==== INPUT MATERIAL ====
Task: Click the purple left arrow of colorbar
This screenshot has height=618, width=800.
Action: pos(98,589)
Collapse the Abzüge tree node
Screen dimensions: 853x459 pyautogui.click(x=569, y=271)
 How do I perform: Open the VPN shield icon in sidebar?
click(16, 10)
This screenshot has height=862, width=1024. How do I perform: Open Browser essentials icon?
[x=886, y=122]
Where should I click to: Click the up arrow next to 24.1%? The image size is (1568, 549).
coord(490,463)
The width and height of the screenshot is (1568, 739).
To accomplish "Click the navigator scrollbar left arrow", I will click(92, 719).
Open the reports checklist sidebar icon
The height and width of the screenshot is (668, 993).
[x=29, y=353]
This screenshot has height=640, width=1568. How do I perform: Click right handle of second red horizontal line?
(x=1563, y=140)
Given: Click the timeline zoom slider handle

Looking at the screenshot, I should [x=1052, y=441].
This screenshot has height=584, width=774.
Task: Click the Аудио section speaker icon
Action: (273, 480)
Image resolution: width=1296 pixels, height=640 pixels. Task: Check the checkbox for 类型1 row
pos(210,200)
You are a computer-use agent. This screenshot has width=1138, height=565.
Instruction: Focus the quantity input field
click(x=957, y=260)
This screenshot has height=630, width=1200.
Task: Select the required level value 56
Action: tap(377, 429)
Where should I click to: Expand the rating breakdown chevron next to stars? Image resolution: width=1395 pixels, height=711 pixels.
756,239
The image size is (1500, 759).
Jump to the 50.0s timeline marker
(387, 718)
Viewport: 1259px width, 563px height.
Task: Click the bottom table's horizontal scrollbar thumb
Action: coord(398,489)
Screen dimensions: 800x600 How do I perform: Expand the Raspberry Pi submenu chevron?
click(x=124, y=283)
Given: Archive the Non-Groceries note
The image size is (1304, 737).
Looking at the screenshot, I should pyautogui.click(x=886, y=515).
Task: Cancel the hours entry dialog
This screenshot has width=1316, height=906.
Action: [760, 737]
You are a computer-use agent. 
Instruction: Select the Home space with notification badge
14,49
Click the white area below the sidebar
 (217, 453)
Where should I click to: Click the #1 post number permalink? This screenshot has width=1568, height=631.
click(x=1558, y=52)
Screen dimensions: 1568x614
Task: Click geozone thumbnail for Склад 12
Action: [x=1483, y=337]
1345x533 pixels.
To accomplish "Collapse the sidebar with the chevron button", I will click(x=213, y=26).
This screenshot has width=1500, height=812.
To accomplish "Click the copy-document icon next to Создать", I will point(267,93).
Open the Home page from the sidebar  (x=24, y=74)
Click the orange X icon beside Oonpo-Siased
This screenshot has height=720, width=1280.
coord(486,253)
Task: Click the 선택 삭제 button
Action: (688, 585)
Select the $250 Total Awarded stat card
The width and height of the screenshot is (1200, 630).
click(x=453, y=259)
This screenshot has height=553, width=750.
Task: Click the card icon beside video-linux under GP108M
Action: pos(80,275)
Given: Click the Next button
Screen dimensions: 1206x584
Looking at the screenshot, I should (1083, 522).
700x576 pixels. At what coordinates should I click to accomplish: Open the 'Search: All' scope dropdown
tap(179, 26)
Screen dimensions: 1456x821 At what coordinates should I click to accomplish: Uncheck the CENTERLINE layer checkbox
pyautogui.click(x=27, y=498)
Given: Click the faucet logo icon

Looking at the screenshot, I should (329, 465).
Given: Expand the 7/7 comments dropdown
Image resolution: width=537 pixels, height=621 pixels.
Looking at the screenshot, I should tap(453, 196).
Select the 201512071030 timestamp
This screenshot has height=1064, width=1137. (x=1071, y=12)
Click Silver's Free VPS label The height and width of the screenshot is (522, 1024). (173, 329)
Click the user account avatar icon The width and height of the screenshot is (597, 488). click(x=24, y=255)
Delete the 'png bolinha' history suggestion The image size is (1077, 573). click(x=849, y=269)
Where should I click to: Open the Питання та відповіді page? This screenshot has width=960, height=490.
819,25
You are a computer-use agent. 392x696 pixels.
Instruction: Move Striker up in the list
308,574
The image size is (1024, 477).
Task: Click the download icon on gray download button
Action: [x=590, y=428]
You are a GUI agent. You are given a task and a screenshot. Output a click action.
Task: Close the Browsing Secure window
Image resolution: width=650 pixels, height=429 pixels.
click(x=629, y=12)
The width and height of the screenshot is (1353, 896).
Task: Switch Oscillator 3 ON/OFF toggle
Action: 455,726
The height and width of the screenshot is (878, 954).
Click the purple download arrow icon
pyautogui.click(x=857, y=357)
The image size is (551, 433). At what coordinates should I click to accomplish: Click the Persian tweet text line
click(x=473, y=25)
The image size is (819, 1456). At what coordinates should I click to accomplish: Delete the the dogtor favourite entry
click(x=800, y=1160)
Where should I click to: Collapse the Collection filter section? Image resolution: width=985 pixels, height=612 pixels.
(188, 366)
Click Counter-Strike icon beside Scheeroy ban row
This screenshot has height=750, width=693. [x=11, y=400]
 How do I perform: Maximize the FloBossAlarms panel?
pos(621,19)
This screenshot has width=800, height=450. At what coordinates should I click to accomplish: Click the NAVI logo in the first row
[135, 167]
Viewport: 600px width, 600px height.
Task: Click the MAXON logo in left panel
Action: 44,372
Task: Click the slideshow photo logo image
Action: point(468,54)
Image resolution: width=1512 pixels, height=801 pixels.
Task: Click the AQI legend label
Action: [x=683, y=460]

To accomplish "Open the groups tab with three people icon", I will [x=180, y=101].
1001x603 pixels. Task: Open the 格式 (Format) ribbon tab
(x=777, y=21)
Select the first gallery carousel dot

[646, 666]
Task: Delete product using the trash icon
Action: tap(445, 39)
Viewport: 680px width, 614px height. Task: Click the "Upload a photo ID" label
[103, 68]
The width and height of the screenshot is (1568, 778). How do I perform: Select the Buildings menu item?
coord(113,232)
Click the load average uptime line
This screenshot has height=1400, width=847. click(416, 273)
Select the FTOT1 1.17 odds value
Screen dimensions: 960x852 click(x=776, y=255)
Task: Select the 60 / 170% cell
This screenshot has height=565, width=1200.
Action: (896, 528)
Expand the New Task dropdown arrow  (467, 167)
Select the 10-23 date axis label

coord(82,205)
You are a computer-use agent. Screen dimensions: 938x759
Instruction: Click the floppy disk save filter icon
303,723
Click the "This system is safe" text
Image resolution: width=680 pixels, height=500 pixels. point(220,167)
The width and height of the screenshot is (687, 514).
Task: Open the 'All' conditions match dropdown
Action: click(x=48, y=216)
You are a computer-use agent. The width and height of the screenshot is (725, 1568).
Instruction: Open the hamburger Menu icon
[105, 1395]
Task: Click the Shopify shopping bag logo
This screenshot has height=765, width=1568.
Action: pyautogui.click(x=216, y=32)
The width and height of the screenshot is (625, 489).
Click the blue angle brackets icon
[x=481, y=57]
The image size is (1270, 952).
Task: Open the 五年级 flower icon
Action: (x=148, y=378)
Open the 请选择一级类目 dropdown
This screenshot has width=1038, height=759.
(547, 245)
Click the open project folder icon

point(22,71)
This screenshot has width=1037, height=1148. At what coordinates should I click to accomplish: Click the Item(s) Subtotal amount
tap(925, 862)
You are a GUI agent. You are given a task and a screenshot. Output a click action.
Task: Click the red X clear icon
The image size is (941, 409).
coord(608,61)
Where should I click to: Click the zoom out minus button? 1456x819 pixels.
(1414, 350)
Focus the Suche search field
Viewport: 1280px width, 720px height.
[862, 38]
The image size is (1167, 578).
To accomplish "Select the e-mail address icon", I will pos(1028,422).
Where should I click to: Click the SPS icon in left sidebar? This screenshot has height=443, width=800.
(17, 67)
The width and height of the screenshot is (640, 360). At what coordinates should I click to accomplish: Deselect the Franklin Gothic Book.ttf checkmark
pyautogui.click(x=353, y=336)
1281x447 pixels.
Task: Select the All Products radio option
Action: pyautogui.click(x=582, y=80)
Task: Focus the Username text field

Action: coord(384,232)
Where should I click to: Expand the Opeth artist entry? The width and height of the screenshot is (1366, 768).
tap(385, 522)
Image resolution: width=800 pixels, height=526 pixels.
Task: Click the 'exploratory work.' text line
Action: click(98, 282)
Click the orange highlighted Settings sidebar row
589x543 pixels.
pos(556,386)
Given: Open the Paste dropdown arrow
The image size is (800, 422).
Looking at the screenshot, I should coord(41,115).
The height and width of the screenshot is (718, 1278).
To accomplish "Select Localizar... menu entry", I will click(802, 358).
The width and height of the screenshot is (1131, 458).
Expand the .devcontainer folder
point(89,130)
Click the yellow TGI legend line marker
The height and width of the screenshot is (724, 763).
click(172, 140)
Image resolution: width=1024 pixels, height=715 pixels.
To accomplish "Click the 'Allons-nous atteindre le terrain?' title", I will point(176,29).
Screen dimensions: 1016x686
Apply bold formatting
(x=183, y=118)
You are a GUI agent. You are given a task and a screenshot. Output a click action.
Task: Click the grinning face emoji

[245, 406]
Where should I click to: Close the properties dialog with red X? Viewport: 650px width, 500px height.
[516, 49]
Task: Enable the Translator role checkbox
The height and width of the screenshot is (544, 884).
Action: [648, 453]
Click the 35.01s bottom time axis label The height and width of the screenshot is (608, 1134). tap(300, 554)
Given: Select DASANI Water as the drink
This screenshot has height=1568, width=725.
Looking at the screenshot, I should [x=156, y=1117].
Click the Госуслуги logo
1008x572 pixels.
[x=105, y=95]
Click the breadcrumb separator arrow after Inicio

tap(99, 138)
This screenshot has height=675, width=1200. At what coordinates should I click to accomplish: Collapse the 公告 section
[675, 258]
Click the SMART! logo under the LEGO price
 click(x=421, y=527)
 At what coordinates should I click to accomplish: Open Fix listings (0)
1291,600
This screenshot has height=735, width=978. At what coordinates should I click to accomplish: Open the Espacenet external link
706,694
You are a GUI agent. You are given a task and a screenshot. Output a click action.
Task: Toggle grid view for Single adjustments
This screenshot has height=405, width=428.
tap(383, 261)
====
#### TASK TO CARRY OUT
Output, and output only, the lines from the one containing "This screenshot has height=1568, width=725." through the last line of the data above.

#### OUTPUT OF THE TASK
This screenshot has height=1568, width=725.
Looking at the screenshot, I should [x=156, y=1117].
Click the Госуслуги logo
1008x572 pixels.
[x=105, y=95]
Click the breadcrumb separator arrow after Inicio

tap(99, 138)
This screenshot has height=675, width=1200. At what coordinates should I click to accomplish: Collapse the 公告 section
[675, 258]
Click the SMART! logo under the LEGO price
 click(x=421, y=527)
 At what coordinates should I click to accomplish: Open Fix listings (0)
1291,600
This screenshot has height=735, width=978. At what coordinates should I click to accomplish: Open the Espacenet external link
706,694
You are a GUI agent. You are given a task and a screenshot. Output a click action.
Task: Toggle grid view for Single adjustments
This screenshot has height=405, width=428.
tap(383, 261)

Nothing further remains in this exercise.